**ASSIGNMENT**: A faithful copy of the listing below is required.
+-------+
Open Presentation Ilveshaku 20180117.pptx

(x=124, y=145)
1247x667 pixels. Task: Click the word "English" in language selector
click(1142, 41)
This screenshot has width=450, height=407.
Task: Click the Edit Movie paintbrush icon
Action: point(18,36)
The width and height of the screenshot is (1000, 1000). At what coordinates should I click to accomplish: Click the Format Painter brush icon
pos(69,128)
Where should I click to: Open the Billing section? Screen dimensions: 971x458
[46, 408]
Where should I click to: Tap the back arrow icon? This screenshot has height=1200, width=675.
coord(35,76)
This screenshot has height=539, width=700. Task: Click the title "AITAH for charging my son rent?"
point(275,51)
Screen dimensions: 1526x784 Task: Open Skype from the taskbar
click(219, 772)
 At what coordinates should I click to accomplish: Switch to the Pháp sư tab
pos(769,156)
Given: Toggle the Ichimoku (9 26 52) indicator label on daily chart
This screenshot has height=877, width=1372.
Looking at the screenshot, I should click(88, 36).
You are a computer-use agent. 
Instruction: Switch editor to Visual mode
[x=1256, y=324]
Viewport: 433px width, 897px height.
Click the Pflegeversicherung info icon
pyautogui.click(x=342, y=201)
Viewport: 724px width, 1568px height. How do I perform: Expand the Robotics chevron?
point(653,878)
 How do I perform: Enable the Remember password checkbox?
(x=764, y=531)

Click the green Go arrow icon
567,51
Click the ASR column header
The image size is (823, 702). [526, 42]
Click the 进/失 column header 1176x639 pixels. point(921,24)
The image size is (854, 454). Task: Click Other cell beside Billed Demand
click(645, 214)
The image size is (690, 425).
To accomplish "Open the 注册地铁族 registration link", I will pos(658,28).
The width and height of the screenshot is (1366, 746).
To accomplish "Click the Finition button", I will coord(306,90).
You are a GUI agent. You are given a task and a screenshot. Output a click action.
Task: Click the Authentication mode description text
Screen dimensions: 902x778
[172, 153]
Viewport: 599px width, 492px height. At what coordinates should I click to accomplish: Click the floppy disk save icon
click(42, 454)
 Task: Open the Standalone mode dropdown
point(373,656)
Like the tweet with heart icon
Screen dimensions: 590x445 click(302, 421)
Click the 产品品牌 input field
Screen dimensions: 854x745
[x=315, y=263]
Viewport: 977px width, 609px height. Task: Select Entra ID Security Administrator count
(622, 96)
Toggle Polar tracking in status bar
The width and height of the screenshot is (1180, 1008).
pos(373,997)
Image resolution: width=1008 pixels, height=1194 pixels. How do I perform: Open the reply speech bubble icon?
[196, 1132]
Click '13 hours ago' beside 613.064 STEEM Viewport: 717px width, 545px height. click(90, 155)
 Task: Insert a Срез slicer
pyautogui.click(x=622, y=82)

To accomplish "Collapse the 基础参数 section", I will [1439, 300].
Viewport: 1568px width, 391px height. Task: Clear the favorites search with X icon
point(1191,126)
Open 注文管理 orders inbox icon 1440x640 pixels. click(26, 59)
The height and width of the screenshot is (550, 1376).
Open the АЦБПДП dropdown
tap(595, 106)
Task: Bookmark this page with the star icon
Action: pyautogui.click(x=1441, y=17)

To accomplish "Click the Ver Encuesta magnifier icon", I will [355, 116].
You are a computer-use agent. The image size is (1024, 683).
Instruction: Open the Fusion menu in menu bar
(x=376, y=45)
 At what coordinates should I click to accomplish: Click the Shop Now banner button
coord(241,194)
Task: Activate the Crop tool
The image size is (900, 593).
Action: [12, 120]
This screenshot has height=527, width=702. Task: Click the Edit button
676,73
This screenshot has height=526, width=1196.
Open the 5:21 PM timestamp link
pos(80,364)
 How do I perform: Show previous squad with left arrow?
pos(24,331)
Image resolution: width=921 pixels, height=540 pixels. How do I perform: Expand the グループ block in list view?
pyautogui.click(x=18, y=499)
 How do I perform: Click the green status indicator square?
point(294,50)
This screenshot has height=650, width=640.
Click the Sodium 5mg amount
+-------+
**ANSWER BOX**:
Open Presentation Ilveshaku 20180117.pptx

(x=124, y=145)
1247x667 pixels. Task: Click the word "English" in language selector
click(1142, 41)
This screenshot has width=450, height=407.
Task: Click the Edit Movie paintbrush icon
Action: point(18,36)
The width and height of the screenshot is (1000, 1000). At what coordinates should I click to accomplish: Click the Format Painter brush icon
pos(69,128)
Where should I click to: Open the Billing section? Screen dimensions: 971x458
[46, 408]
Where should I click to: Tap the back arrow icon? This screenshot has height=1200, width=675.
coord(35,76)
This screenshot has height=539, width=700. Task: Click the title "AITAH for charging my son rent?"
point(275,51)
Screen dimensions: 1526x784 Task: Open Skype from the taskbar
click(219, 772)
 At what coordinates should I click to accomplish: Switch to the Pháp sư tab
pos(769,156)
Given: Toggle the Ichimoku (9 26 52) indicator label on daily chart
This screenshot has height=877, width=1372.
Looking at the screenshot, I should click(88, 36).
You are a computer-use agent. 
Instruction: Switch editor to Visual mode
[x=1256, y=324]
Viewport: 433px width, 897px height.
Click the Pflegeversicherung info icon
pyautogui.click(x=342, y=201)
Viewport: 724px width, 1568px height. How do I perform: Expand the Robotics chevron?
point(653,878)
 How do I perform: Enable the Remember password checkbox?
(x=764, y=531)

Click the green Go arrow icon
567,51
Click the ASR column header
The image size is (823, 702). [526, 42]
Click the 进/失 column header 1176x639 pixels. point(921,24)
The image size is (854, 454). Task: Click Other cell beside Billed Demand
click(645, 214)
The image size is (690, 425).
To accomplish "Open the 注册地铁族 registration link", I will pos(658,28).
The width and height of the screenshot is (1366, 746).
To accomplish "Click the Finition button", I will coord(306,90).
You are a GUI agent. You are given a task and a screenshot. Output a click action.
Task: Click the Authentication mode description text
Screen dimensions: 902x778
[172, 153]
Viewport: 599px width, 492px height. At what coordinates should I click to accomplish: Click the floppy disk save icon
click(42, 454)
 Task: Open the Standalone mode dropdown
point(373,656)
Like the tweet with heart icon
Screen dimensions: 590x445 click(302, 421)
Click the 产品品牌 input field
Screen dimensions: 854x745
[x=315, y=263]
Viewport: 977px width, 609px height. Task: Select Entra ID Security Administrator count
(622, 96)
Toggle Polar tracking in status bar
The width and height of the screenshot is (1180, 1008).
pos(373,997)
Image resolution: width=1008 pixels, height=1194 pixels. How do I perform: Open the reply speech bubble icon?
[196, 1132]
Click '13 hours ago' beside 613.064 STEEM Viewport: 717px width, 545px height. click(90, 155)
 Task: Insert a Срез slicer
pyautogui.click(x=622, y=82)

To accomplish "Collapse the 基础参数 section", I will [1439, 300].
Viewport: 1568px width, 391px height. Task: Clear the favorites search with X icon
point(1191,126)
Open 注文管理 orders inbox icon 1440x640 pixels. click(26, 59)
The height and width of the screenshot is (550, 1376).
Open the АЦБПДП dropdown
tap(595, 106)
Task: Bookmark this page with the star icon
Action: pyautogui.click(x=1441, y=17)

To accomplish "Click the Ver Encuesta magnifier icon", I will [355, 116].
You are a computer-use agent. The image size is (1024, 683).
Instruction: Open the Fusion menu in menu bar
(x=376, y=45)
 At what coordinates should I click to accomplish: Click the Shop Now banner button
coord(241,194)
Task: Activate the Crop tool
The image size is (900, 593).
Action: [12, 120]
This screenshot has height=527, width=702. Task: Click the Edit button
676,73
This screenshot has height=526, width=1196.
Open the 5:21 PM timestamp link
pos(80,364)
 How do I perform: Show previous squad with left arrow?
pos(24,331)
Image resolution: width=921 pixels, height=540 pixels. How do I perform: Expand the グループ block in list view?
pyautogui.click(x=18, y=499)
 How do I perform: Click the green status indicator square?
point(294,50)
This screenshot has height=650, width=640.
Click the Sodium 5mg amount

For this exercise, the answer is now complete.